Nithin Kamath’s investment arm Rainmatter has steadily evolved into a powerful capital platform over the past nine years, actively backing startups across multiple sectors while maintaining a disciplined long-term investment philosophy.

Founded in 2016, Rainmatter initially focused on supporting startups that aimed to expand India’s capital markets ecosystem. However, over time, the platform significantly broadened its scope. Today, it has deployed more than Rs 1,500 crore across 160+ startups spanning fintech, climate tech, health tech, media, and deep tech—making it one of India’s most distinctive alternative investment models.

“Rainmatter started in 2016, with a few of us doubling up on our day jobs and trying to help startups that were trying to expand India’s capital markets ecosystem. Nine years later, it has grown into something far bigger than we ever imagined,” Kamath said.

Importantly, Rainmatter’s investment strategy remains deeply linked to the financial performance of Zerodha. Kamath revealed that the company allocates 10% of its profits toward startup investments through Rainmatter. Additionally, another 10% goes toward social initiatives via the Rainmatter Foundation. As a result, this dual allocation model reflects a broader and more evolved investment thesis.

Over the years, the firm has shifted from a narrow capital markets focus to a more comprehensive ecosystem-building approach. “The thesis has evolved from just expanding the capital markets, but the thread running through it is simple. As a country, we need to own more of what we consume. Sovereignty, in the truest sense,” he noted.

At the same time, Rainmatter continues to stand apart from traditional venture capital firms. Unlike most VCs, it does not typically take board seats and deliberately avoids pushing founders toward short-term exits or aggressive scaling strategies. Instead, it prioritizes sustainable growth and long-term value creation.

“We’re not a typical VC. We don’t take board seats, and we’re not in this for quick exits,” he said. “We’re not interested in forcing founders into short-term decisions just so we can make money in five or six years.”

Furthermore, Kamath emphasized that the pressure to simultaneously achieve rapid growth and profitability often weakens the foundation of businesses. According to him, building a genuinely useful, scalable, and profitable company is inherently challenging—and rushing the process only compounds the difficulty.

“The simple reality is that building a good business is hard. Building one that is genuinely useful, scalable, and profitable is even harder when investors are pushing you to speedrun success and sustainability,” he said.

He also pointed out that such pressure often leads founders to take shortcuts, which ultimately impact product quality and customer outcomes.

“That kind of pressure usually leads to shortcuts. And shortcuts, more often than not, come at the consumer’s expense,” he added.

Consequently, Rainmatter has consistently adopted a patient capital approach, aligning closely with founders who prioritize long-term business fundamentals over short-term gains.

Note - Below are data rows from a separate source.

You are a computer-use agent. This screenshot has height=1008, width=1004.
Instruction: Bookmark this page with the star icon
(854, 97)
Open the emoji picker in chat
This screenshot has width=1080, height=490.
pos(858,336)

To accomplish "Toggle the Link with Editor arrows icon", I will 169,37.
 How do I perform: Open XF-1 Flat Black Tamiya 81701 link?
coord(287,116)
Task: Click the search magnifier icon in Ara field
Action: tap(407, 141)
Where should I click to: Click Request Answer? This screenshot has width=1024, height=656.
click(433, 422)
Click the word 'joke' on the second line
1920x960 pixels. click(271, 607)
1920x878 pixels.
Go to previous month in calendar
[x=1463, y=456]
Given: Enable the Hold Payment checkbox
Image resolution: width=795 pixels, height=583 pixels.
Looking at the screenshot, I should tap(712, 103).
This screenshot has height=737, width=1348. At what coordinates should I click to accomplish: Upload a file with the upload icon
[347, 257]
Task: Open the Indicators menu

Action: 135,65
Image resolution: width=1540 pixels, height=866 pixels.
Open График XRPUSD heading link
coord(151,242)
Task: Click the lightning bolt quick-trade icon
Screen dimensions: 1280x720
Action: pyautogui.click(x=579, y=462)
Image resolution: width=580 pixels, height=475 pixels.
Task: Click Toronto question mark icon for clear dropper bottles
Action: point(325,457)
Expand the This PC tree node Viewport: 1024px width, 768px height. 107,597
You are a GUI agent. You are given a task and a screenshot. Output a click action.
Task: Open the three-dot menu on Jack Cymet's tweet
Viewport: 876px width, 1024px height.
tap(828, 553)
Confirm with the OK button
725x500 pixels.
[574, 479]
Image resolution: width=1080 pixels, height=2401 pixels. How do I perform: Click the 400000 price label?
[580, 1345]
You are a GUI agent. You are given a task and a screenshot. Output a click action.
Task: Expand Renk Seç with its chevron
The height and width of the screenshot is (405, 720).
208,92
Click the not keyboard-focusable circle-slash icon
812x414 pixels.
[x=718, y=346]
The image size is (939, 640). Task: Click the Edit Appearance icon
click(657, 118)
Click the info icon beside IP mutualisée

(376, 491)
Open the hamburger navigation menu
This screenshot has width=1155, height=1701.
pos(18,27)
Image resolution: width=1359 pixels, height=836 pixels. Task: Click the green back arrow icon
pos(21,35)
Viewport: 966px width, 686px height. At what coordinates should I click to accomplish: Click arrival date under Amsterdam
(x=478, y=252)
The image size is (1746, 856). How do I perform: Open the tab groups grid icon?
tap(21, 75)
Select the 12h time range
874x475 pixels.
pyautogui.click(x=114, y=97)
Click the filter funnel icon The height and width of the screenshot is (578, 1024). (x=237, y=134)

“So our approach has been simple: be patient, back founders for the long term, and help them build the business the right way,” he said.

As India’s startup ecosystem matures, Rainmatter’s model highlights a growing shift toward sustainable investing, patient capital, and ecosystem development. By balancing financial returns with long-term value creation, the platform is redefining how capital can support innovation while strengthening India’s economic sovereignty.